(Excerpted records)
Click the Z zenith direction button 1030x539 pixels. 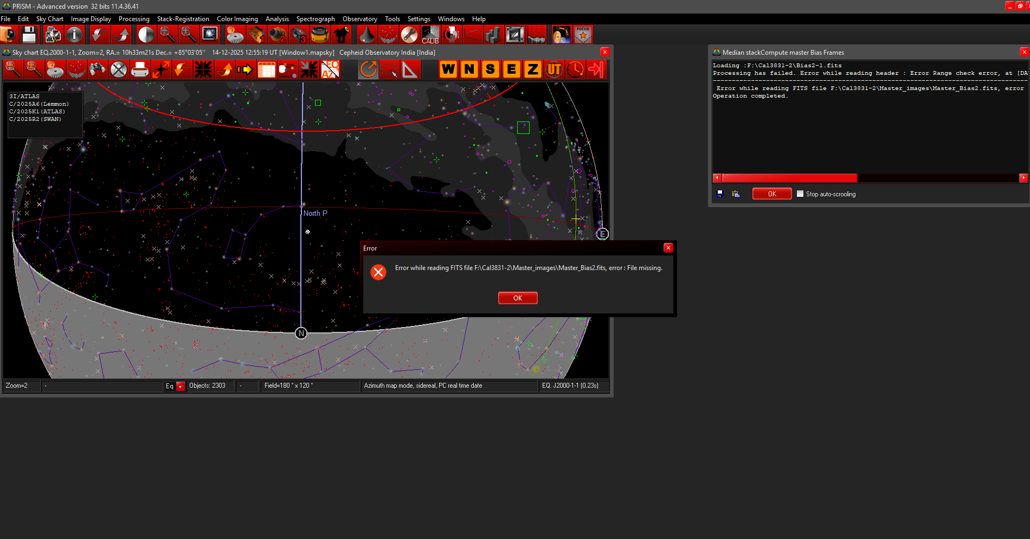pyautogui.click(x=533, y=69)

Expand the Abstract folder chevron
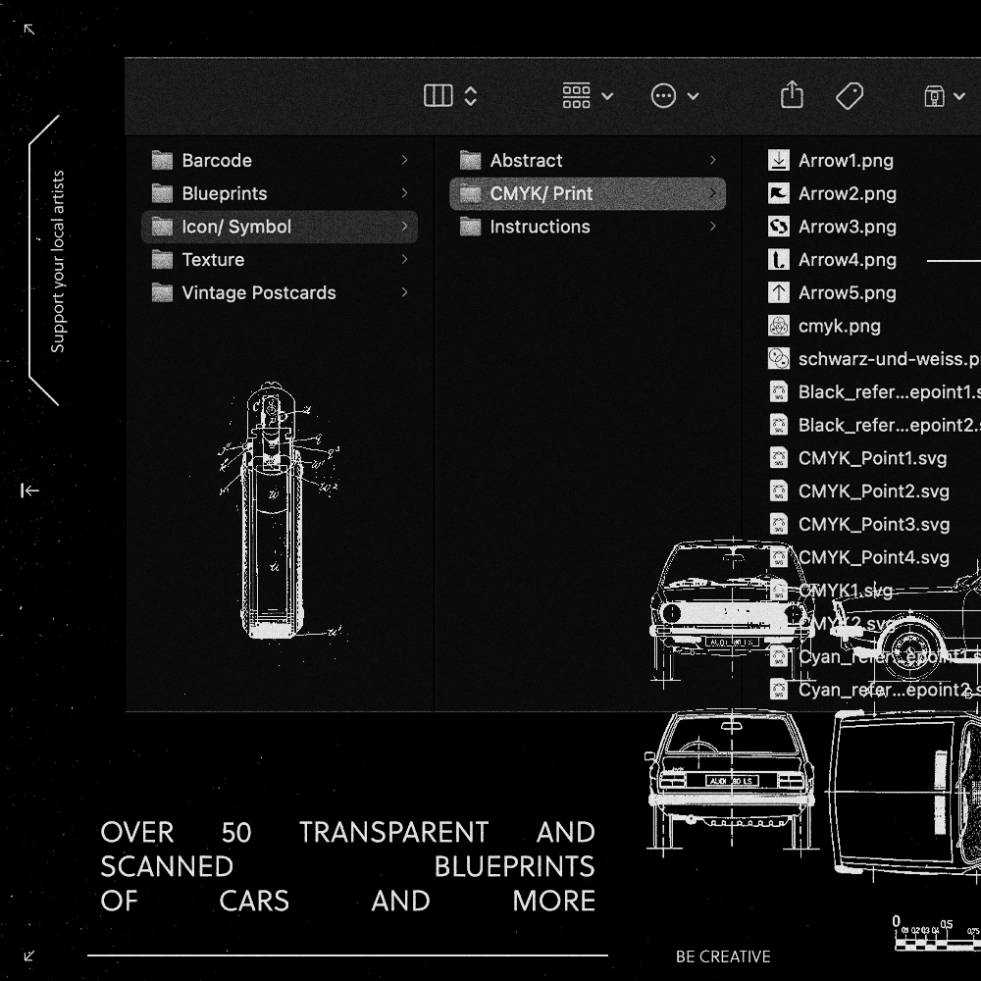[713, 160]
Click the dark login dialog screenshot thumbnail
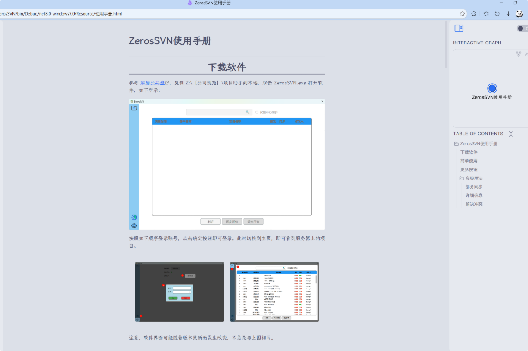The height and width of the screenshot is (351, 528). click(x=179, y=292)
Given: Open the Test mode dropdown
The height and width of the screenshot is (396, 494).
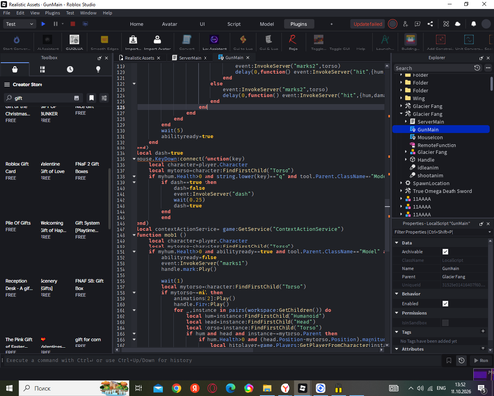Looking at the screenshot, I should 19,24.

(What to produce)
I need the lines from the line holding "The height and width of the screenshot is (396, 494)." through the end of the material, inclusive, restated word for word and without pictures.

(Response to the task)
The height and width of the screenshot is (396, 494).
Looking at the screenshot, I should 19,24.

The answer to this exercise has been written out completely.